Nonsexist counseling is another direction for change that should be explored. The kind of counseling to "pass" successfully as masculine or feminine that now reigns in gender identity clinics only reinforces the problem of transsexualism. It does nothing to develop critical awareness, and makes transsexuals dependent upon medical-technical solutions. What I am advocating is a counseling that explores the social origins of the transsexual problem and the consequences of the medicaltechnical solution. It would raise questions such as the following: is individual gender suffering relieved at the price of role conformity and the perpetuation of role stereotypes on a social level? In changing sex, does the transsexual encourage a sexist society whose continued existence depends upon the perpetuation of these roles and stereotypes? These and similar questions are seldom raised in transsexual therapy at present.
I am not so naive as to think that these measures would make transsexualism disappear overnight, but they would at least pose the existence of a real alternative to be explored and tried. Given encouragement to cultural definitions of both masculinity and femininity, persons considering transsexual surgery might not find it as necessary to resort to sex conversion surgery.
Public education must also be emphasized. Up to this point, the transsexual and the transsexual professionals have been the sources of information for the general public. The mere existence of the postoperative transsexual, moreover, and the fact of the surgery's availability permit people to restrict their thinking about sex role dissatisfaction to these medical-surgical boundaries.

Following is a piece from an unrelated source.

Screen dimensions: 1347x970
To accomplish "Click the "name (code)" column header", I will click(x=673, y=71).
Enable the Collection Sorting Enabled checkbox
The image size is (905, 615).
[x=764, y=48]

One way in which education about transsexualism has reached the general public is through the media. Famous transsexual personages such as Jan Morris or Renee Richards appear in widely circulated magazines and on television talk shows. Thus transsexualism becomes "media-ized" in certain prejudicial ways, which contribute to public opinion that surgery is indeed the solution to gender dissatisfaction. Different perspectives on the issues of transsexualism need to receive more attention and publicity. We need to hear more from those men and women who, at one time, thought they might be transsexuals but decided differently -- persons who successfully overcame their gender crises without resorting to medicine and surgery.
We need to hear more also from professionals such as endocrinologist Charles Ihlenfeld who, after helping many to change sex, left the field. Finally, we need to listen to persons, such as feminists, who have experienced sex role dissatisfaction but did not become transsexuals.
In the final analysis, it is important to remember that transsexualism is merely one of the most obvious forms of gender dissatisfaction and sex-role playing in a role-defined society. It is one of the most obvious because, in the transsexual situation, we have the stereotypes on stage, so to speak, for all to see and examine in an alien context. What can be overlooked, however, is that these same stereotypical behaviors are lived out every day in "native" bodies. The issues that this paper has highlighted should by no means be confined to the transsexual context. Rather they should be confronted in the "normal" society that spawned the problem of transsexualism to begin with.